Con il Pontefice Roberta condivide anche l’amore per le periferie: che si tratti della Bassa Padovana di dove è originaria, «“addormentata” culturalmente, ma con un grande potenziale», del quadrilatero trascurato di via Milano a Vicenza, dove il Festival quest’anno approderà per la prima volta «con la capacità di accendere un faro là dove tutto è lasciato nel torpore», o che sia un campo di lavoro in Campania, «nelle terre confiscate alla mafia, quello che conta è il processo generativo che vi si può innescare».

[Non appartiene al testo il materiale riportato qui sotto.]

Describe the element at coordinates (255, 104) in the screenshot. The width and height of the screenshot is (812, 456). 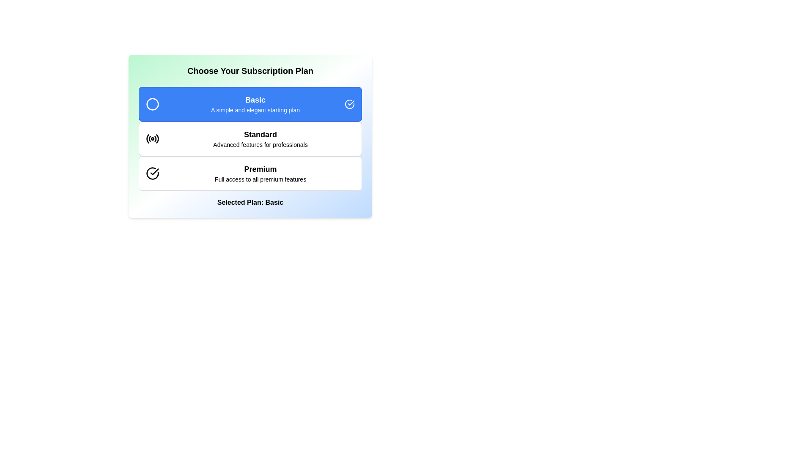
I see `the text block that serves as a descriptive label for the 'Basic' subscription plan, which is centrally positioned with a round icon to its left and a checkmark to its right` at that location. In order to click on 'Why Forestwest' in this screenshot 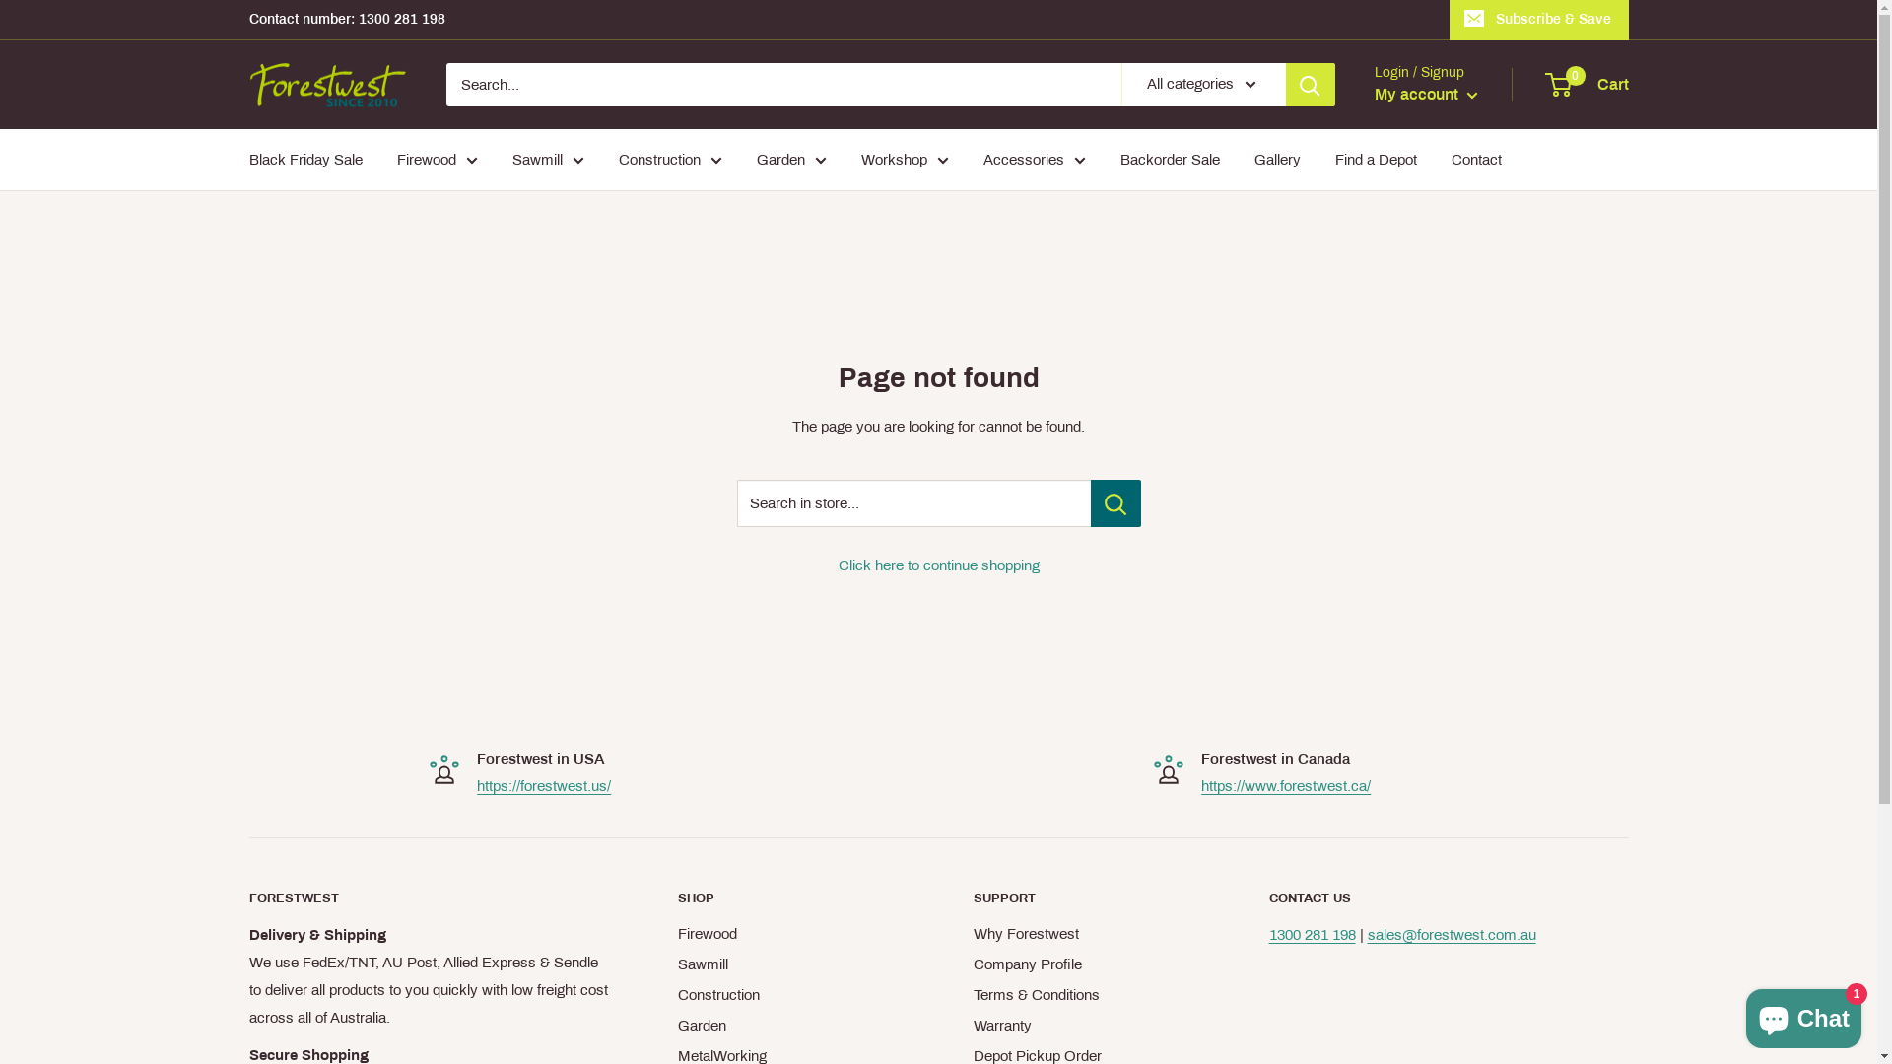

L’impegno è supportato da «un senso di giustizia insito dentro come il fuoco» e da una fede combattuta. «Fatico ad accogliere la non risposta, la non plausibilità di alcuni eventi, così mi ritrovo in un interfaccia con Dio che a volte è lotta intestina, altre amore puro». Poi ci sono l’eredità familiare di «dedizione alla comunità», l’associazionismo giovanile, la curiosità innata, lo stile di vita sobrio: «Cerco la quantità giusta nelle cose come nelle relazioni», un’anima dialogante, la passione per i grandi temi dell’economia civile e dei diritti.

«Questo mio essere un “animale ibrido”, con un’identità fatta di più piani sovrapposti, diventa fonte di ispirazione anche per elaborare le proposte del Festival, che è nato da un’intuizione semplice ma innovativa. Bisognava raggiungere le persone nelle piazze, nelle strade, nei palazzi e, usando linguaggi nuovi, far conoscere la Bibbia, che ha molto da dire all’uomo contemporaneo, che sia credente o meno. Il mio rapporto con la Bibbia è linguistico: versetti, frasi, parole che mi restano dentro e si ripristinano nel momento in cui sono in difficoltà, ma anche quando sono nella beatitudine; è il mio modo per pregare».

L’anima inquieta porta Roberta a non considerare il Festival come un punto di arrivo professionale. «Non riesco mai a posizionarmi, a restare, perché secondo me è giusto lasciare sempre in eredità un progetto che non è tuo. Lo devi costruire e rendere molto chiaro per chi arriva dopo di te. E tu riparti altrove». Con un sogno: «Riuscire ad avere in comodato d’uso uno stabile morente e riportarlo a fioritura, attraverso un progetto culturale».  

In questo turbinio, c’è però posto per due costanti: il nuoto e la poesia. «Sono due dimensioni collegate, ed entrambe ti consentono una “sosta”. C’è silenzio in acqua, è tutto ovattato, le chiacchiere dell’esterno scompaiono. C’è il tuo respiro, ci sei tu e la tua fluidità. Questo permette alla testa di considerare quello che nella quotidianità non si riesce a vedere».

Spiega ancora la direttrice: «Poesia per me è la Maddalena che si inginocchia e con i capelli asciuga i piedi a Gesù. Un’immagine per dire uno spirito di servizio generativo, che mi appartiene. Ma poesia non è sempre delicatezza, è anche verso graffiante, come quelli della poetessa contemporanea Mariangela Gualtieri. Danno l’idea del mio essere sempre in ricerca. Lei dice che la testa le scotta. Io mi sento così».